In 1952 Johnson toured England. Tony Donegan, a British musician who played on the same bill, paid tribute to Johnson by changing his name to Lonnie Donegan.
After returning to the U.S., Johnson moved to Philadelphia. His career had been a roller coaster ride that sometimes took him away from music. In between great musical accomplishments, he had found it necessary to take menial jobs that ranged from working in a steel foundry to mopping floors as a janitor. He gradually dropped out of music again in the 1950s, and took menial janitorial jobs; he was working at Philadelphia's Benjamin Franklin Hotel in 1959 when WHAT-FM disc jockey Chris Albertson happened upon him and produced a comeback album, for the Prestige Bluesville Records label, Blues by Lonnie Johnson. This was followed by other Prestige albums, including one with former Ellington boss, Elmer Snowden, who had helped Albertson locate Johnson. There followed a Chicago engagement for Johnson at the Playboy Club and this succession of events placed him back on the music scene at a fortuitous time: young audiences were embracing folk music and many veteran performers were stepping out of obscurity. In short order, Lonnie Johnson found himself reunited with Duke Ellington and his orchestra and appearing as special guest at an all-star folk concert, both at Town Hall, New York City.
In 1961, Johnson was reunited with his old Okeh recording partner, Victoria Spivey, for another Prestige album, Idle Hours, and the two singers performed at Gerdes Folk City. In 1963 he toured Europe as part of the American Folk Blues Festival show, with Muddy Waters and others, and recorded an album with Otis Spann in Denmark.

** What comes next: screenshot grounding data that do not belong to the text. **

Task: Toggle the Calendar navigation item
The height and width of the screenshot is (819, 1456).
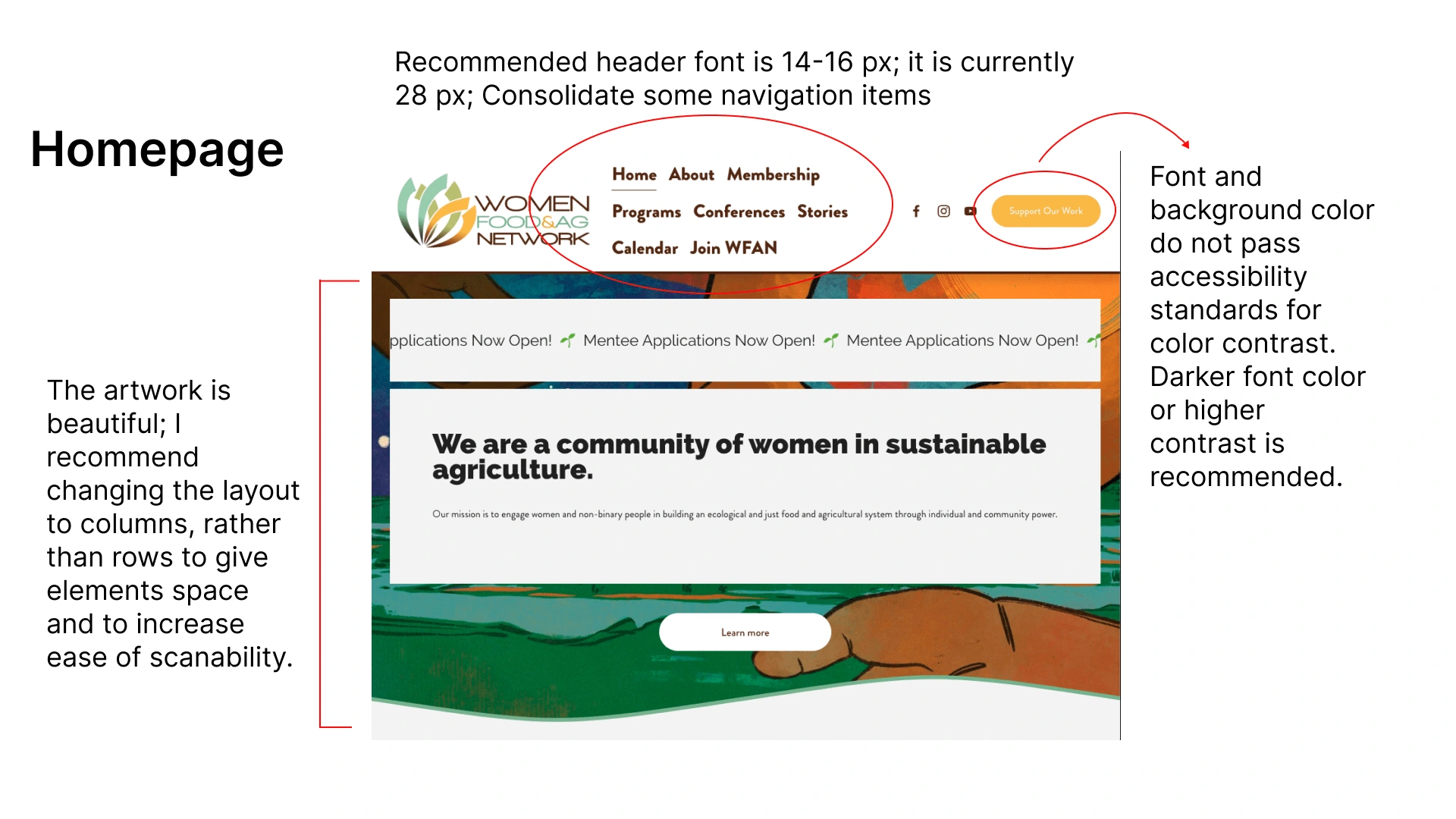Action: [x=643, y=248]
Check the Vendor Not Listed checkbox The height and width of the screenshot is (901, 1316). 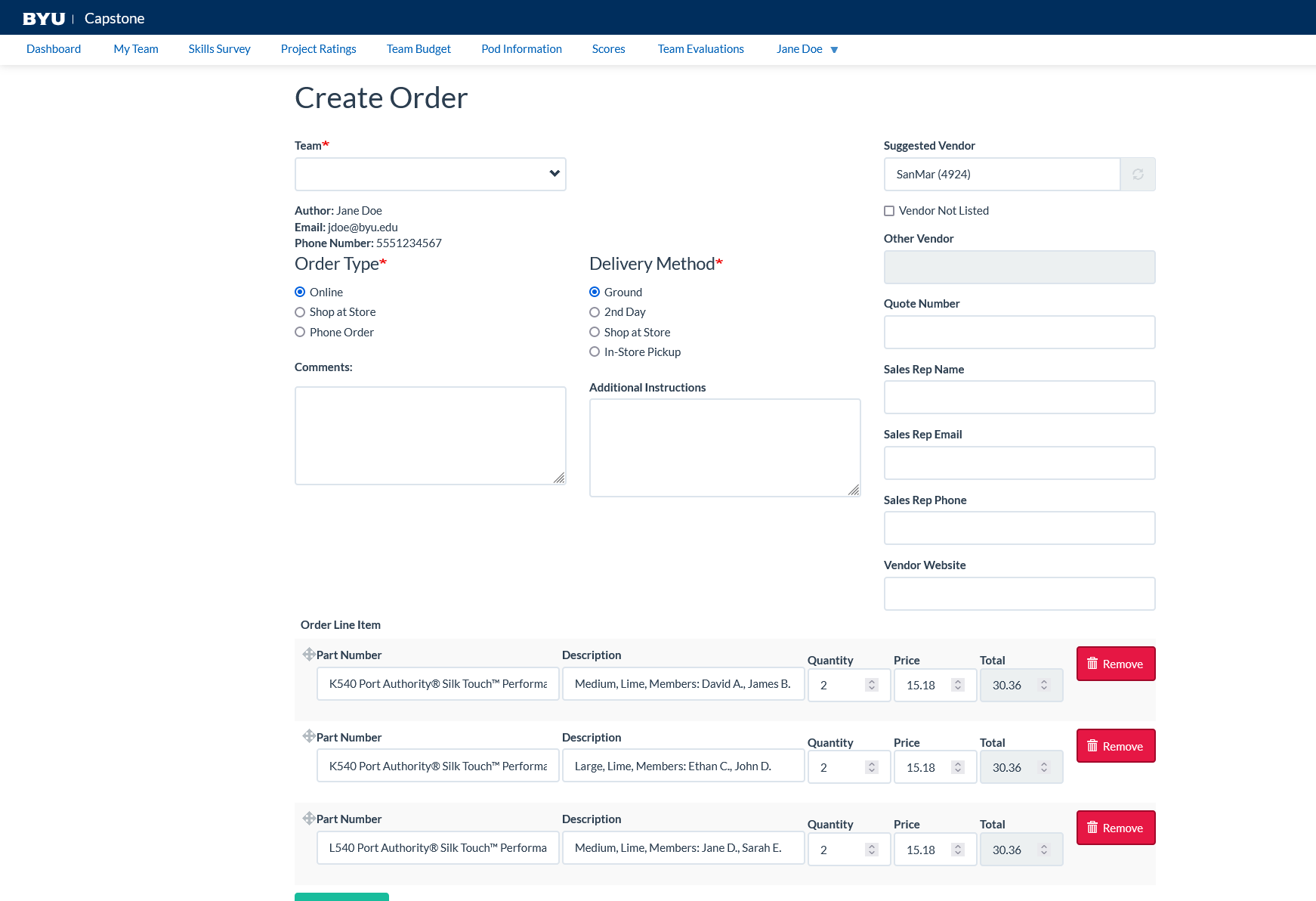pos(889,212)
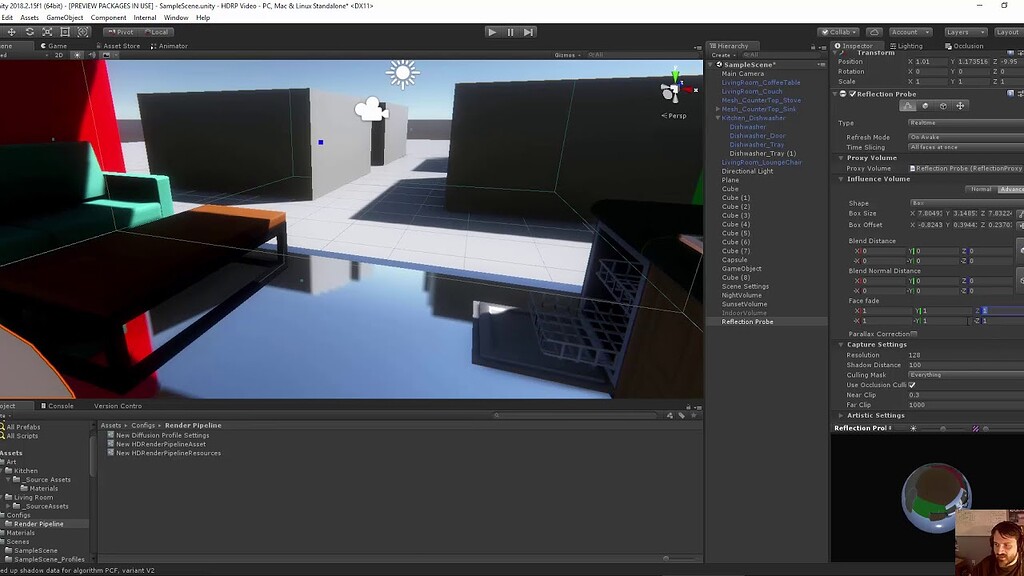The image size is (1024, 576).
Task: Activate the Rect Transform tool
Action: point(65,31)
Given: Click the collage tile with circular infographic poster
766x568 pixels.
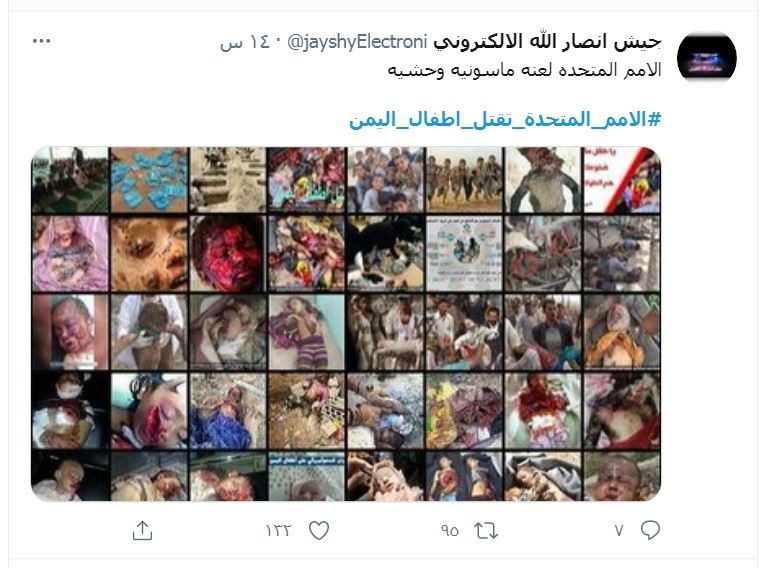Looking at the screenshot, I should [464, 253].
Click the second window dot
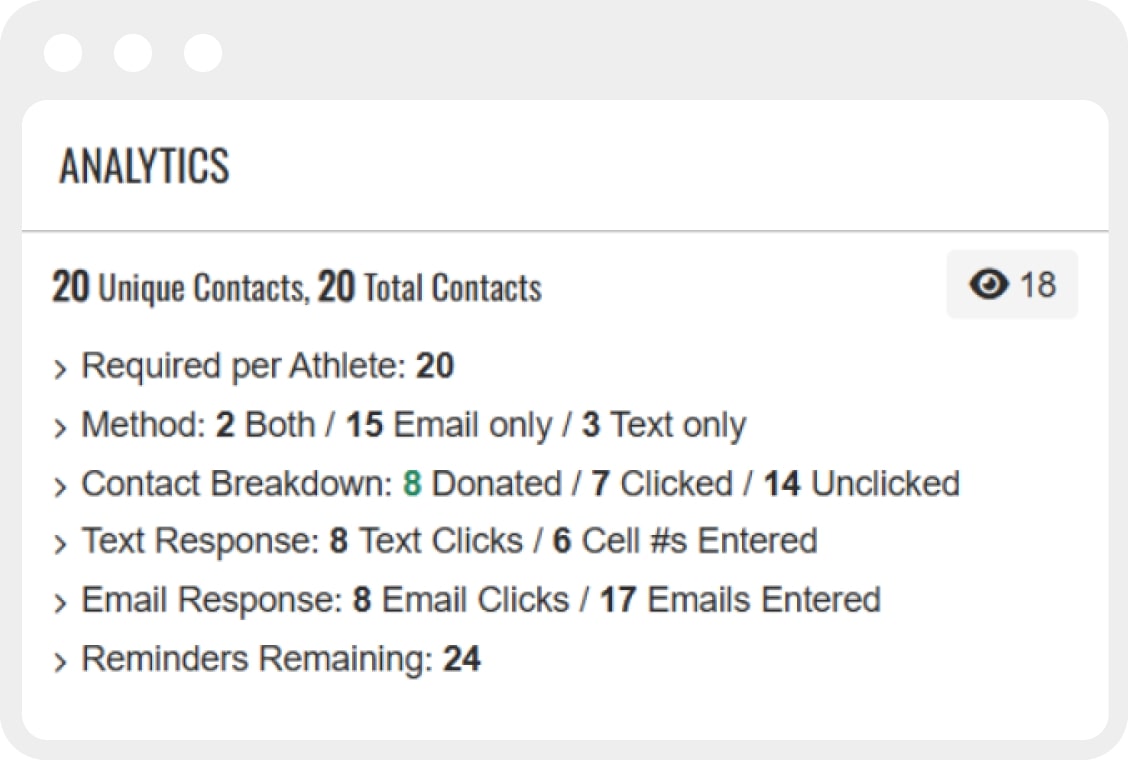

In 1965, he landed a series of dates in Toronto, Canada, and decided to stay there, opening his own club, Home of the Blues, in 1966. Throughout the decade he recorded and played local clubs in Canada as well as embarking on several regional tours.
He died in Toronto on June 16, 1970, of complications resulting from a 1969 auto accident.
Johnson was posthumously inducted into the Louisiana Blues Hall of Fame in 1997.
Lonnie Johnson is featured in the Film "Who Do You Love", starring Alessandro Nivola, David Oyelow, Chi McBride and new comer TJ Hassan as Lonnie Johnson. The film is directed by Jerry Zaks. The film features Lonnie Johnson as one of the first guitarists approached by Leonard Chess to play with Andrew Tibbs in recording sessions. The film is scheduled for release in 2009
Bob Dylan wrote about the performing method he learned from Robert Johnson in Chronicles, Vol. 1. Dylan thinks Robert Johnson had learned a lot from Lonnie. Also some of Robert's songs are seen as new versions of songs recorded by Lonnie.